I'm still finding my voice on this blog, and I announced to my husband a couple of weeks ago that I've decided it was important to "be myself". To be honest about what I was feeling, and really give people the real inside scoop on running a small business, the good, the bad and the ugly. Today, after I read him the comment, he said, "so how's that working out for ya?" Honestly, I wasn't even sure anyone read the damn thing, so I was terribly surprised to discover that my readers aren't necessarily my friends who know me and think my brand of humor is funny. Lesson #1: know your audience. Snarky and irreverent certainly has its well-worn place in the blogosphere, but if I'm alienating customers, I've obviously missed my mark. It would be one thing if I was trying to inspire controversy or even a spirited and intelligent debate. But I don't want that. I want to give people who are interested an honest look at the engine of a small business, from my perspective. That still means the good and the bad, but hopefully no more ugly.

This incident has gotten me thinking a lot about the Internet in general. I've never been the biggest fan of blog comments. The anonymity of communicating through cyberspace seems to give a lot of angry people a license to wound. I've read a lot of comments on other blogs that were intended to sear, and I always wonder how people are capable of such cruelty when they would never say it to someone's face. I'm not referring to my commenter - I obviously offended her and I feel really badly about that. I take full responsibility for the situation, and I replied in my comments with a genuine apology. But she said she wouldn't be back on my site, so I have no way of reaching her to give her my apology.

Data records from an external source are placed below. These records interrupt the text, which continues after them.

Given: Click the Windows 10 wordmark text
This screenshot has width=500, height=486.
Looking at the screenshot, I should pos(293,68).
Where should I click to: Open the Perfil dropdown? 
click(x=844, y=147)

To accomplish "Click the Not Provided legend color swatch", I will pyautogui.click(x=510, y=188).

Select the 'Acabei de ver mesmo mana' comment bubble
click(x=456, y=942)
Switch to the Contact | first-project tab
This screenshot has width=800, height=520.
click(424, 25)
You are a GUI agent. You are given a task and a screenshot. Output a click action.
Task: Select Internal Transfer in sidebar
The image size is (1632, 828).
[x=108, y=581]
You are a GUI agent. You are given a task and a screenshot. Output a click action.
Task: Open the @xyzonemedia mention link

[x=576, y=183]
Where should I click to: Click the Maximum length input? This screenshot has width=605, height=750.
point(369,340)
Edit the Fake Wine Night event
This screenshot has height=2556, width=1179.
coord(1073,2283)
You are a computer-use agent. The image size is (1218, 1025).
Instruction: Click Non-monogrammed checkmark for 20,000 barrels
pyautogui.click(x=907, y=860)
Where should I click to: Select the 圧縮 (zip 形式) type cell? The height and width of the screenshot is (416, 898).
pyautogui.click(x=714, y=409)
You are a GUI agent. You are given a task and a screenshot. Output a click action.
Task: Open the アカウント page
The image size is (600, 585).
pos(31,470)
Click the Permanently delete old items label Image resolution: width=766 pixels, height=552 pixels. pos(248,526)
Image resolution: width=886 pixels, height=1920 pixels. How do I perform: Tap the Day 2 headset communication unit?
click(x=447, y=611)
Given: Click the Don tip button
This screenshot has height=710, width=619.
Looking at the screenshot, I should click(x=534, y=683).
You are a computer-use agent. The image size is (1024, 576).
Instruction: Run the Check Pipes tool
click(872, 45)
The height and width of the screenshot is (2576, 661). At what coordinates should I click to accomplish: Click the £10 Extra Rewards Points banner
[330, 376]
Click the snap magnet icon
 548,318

She may not be willing to accept it, but at least I would be able to try. I'm also not referring to my post. I'm not anonymous - you know how to find me if you want to give me the what for in person. But the one-sided communication of commenting on the Internet really bothers me. I find myself longing for the days of telephone and good ole US Mail, where a return address is required.

So my new mission statement for my blog is to be provocative in a way that makes you want to know more, not in a way that puts you off. And if you stop reading my blog, I hope that it's because I bore you to tears with my verbosity and not because I've pissed you off. But hopefully you'll still want to patronize my business. Because I truly am so thankful for my customers and I value your business and your support more than words can say.

1 comment:

Unknown said...

It is an interesting and important process journey to create your on-line persona/avatar. And when doing it you also have to explore the persona/avatar of your typical customer. And then when the two match, Bingo! I have not started the group yet but have a couple of people interested and I want to do it.